Like most of you, I was alternately entertained and horrified by the shambolic display of Republican chaos at the opening of Congress. Entertained because it’s a treat to see pomp and circumstance enter the arena with its collective pants around its ankles; horrified by the prospect of this chaos bringing down the world’s financial structure this fall when the debt ceiling comes up for a vote.
But I saw something else: another example of how in Washington a minority — sometimes a very small one — can frustrate the will of a majority. Even if we understand that our system was purposely designed with anti-majoritarian rules and principles, it’s remarkable how often the few can overwhelm the many, to disastrous effect.
The House of Representatives is supposed to be the place where the majority rules by majority vote, where the power of a state is roughly equivalent to its population. It’s supposed to be a contrast to the Senate, which is laden with protection against the unruly mob. That’s where a minority can filibuster a bill to death, where a single member can put a “hold” on an appointment, where the body gives equal votes to the least and most populous of states. That’s where even a party with 58 or 59 votes can find its legislative hopes dashed by the need for 60 on virtually every bill.
So what happened Tuesday in “the people’s house?”

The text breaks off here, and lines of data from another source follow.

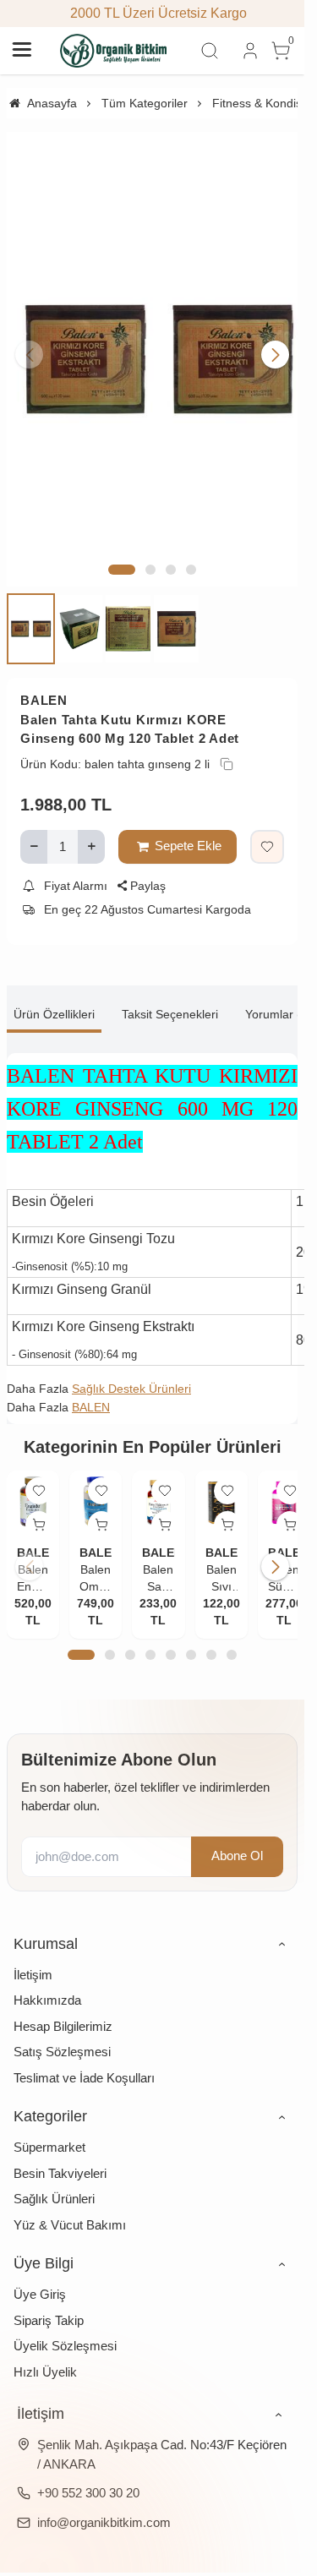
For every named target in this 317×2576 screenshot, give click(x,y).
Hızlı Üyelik (45, 2350)
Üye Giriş (40, 2272)
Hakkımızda (47, 1978)
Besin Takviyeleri (60, 2151)
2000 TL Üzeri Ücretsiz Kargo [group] (152, 13)
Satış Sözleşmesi (62, 2029)
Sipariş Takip (49, 2298)
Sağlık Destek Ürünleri (131, 1369)
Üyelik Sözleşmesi (65, 2324)
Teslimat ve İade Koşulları (84, 2056)
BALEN (44, 681)
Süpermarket (49, 2125)
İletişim (33, 1953)
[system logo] (114, 51)
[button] (121, 550)
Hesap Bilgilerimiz (63, 2004)
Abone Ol (237, 1833)
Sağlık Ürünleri (54, 2176)
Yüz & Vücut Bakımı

Members who constitute less than 5 percent of the chamber, and less than 10 percent of the Republican caucus, brought the House to a standstill.

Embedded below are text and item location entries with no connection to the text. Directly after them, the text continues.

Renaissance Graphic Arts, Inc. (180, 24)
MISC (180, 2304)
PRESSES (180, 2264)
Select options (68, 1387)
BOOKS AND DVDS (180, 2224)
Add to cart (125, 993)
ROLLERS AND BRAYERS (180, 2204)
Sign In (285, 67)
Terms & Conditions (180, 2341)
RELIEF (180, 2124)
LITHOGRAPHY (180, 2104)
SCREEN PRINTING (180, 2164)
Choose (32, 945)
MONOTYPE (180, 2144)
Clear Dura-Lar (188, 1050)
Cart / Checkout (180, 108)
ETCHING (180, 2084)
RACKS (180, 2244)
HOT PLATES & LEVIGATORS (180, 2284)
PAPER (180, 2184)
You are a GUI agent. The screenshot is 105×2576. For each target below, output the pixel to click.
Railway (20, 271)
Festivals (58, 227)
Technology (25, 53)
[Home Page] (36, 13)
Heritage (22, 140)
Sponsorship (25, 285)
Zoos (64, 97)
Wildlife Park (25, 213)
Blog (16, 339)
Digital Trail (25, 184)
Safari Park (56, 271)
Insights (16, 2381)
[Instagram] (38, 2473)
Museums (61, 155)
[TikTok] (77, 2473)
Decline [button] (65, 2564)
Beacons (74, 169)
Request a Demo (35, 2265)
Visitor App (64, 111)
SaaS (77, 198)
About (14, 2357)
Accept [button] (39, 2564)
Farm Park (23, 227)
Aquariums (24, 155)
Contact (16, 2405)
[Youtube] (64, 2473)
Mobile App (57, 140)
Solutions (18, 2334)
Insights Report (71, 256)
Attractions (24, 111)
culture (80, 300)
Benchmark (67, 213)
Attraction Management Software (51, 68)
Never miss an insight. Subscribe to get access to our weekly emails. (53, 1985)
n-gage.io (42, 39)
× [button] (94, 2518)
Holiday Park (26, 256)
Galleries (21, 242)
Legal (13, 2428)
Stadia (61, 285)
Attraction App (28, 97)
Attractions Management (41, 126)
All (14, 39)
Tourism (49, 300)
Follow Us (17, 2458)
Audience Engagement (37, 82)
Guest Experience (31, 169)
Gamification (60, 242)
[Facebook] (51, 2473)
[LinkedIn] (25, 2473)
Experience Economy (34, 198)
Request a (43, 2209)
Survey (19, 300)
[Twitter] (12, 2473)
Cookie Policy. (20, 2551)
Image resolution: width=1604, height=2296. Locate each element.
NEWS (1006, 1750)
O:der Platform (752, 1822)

Kevin McCarthy, who is increasingly coming to resemble Charlie Brown on the pitcher’s mound, managed to win 85 percent of the House GOP vote last November. That’s a pretty impressive demonstration of the conference’s sentiment. But because the GOP majority in the House is so thin, only five defectors out of 222 were needed to throw a cloud over McCarthy’s selection as speaker. Conservative hard-liners then made a series of demands — which McCarthy was largely inclined to meet — that would cede even more power to an ever-smaller cohort. (One of those demands would have given a single member the power to call a vote for the removal of the speaker — the very power that helped drive previous speakers into retirement.)
Did it matter that the great majority of House Republicans did not embrace these demands? Did it matter that the overwhelming majority of them wanted to hand McCarthy the speaker’s gavel? No. With the determination of a hostage-taker, this little band of willful men and women managed to leverage their 5 percent of the vote into at least temporarily paralyzing Congress.
Well, maybe this is not all that surprising. One of the striking aspects of our current politics is the growing disdain of some in the Republican universe for the whole idea that majorities get to govern.
For instance, you might think that Republicans are concerned about their inability to win the presidential popular vote. Once upon a time, they won it more often than they lost; from 1952-1988, the GOP won it seven out of ten times. Since then, they have won it once, and lost it seven times. True, that is not how presidents are elected, but rather than trying to broaden their share of the vote, Republicans prefer to talk about “voter integrity,” and raise questions about those voters in Atlanta, Philadelphia, Detroit. One top Wisconsin GOPer even said that if you don’t count Milwaukee or Madison, Republicans would win every statewide contest. Behind these “voter integrity” proposals is the unspoken conviction that “the wrong people” are voting.
Among some thinkers on the right, there is substantial support for the idea of an “independent state legislature,” with power to draw the lines, set the rules (and perhaps even cast the vote) for elections, that cannot be challenged by courts, or even voters who want independent redistricting commissions. It’s a notion that may be too much even for the aggressive conservative super-majority on the Supreme Court, though it’s too early to tell exactly how the court will rule on the issue.
We don’t know yet whether the current smash up in the House will cause an aggrieved majority of House Republicans to finally say “enough” to the rebels, who are surely eager to cause more mayhem after this episode. Could they be denied committee assignments? Is it possible that a different minority — the ever-shrinking band of genuinely moderate Republicans — will join the Democrats to elect a speaker of their own? (It’s unlikely, of course, and the lesson of what happened to pro-impeachment House Republicans does not suggest a happy ending for this tactic).
What we do know is that we are being taught another lesson in just how fragile majorities — and our very system of governance — can be, especially if they are challenged by a minority shrewd enough and committed enough to attack their vulnerabilities.